Below are records; report how many of their lines contain the word "Toggle", giving only the number.

◆ ◆ ◆ ◆

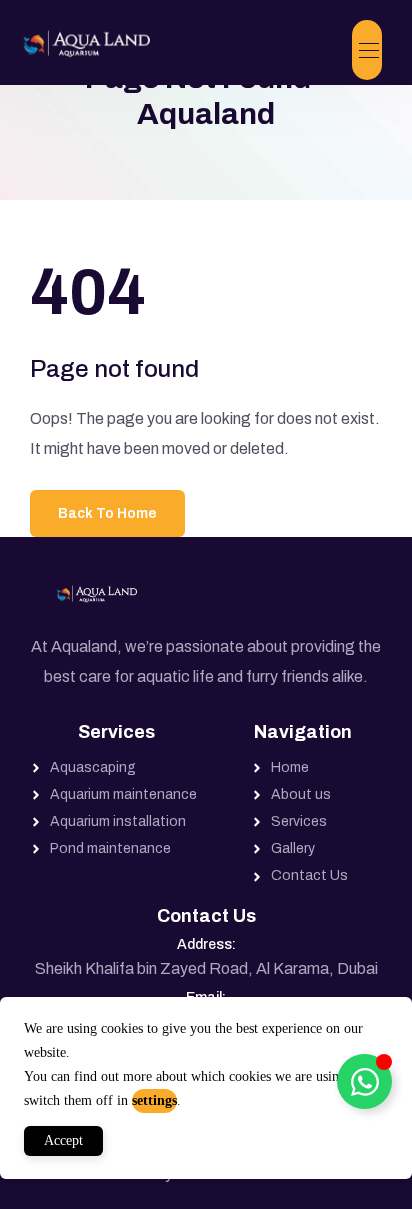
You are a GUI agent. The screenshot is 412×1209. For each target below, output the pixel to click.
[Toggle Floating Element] (364, 1081)
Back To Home (107, 513)
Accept (63, 1140)
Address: (206, 944)
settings (154, 1100)
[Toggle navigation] (367, 50)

◆ ◆ ◆ ◆

**WRITTEN RESPONSE:** 2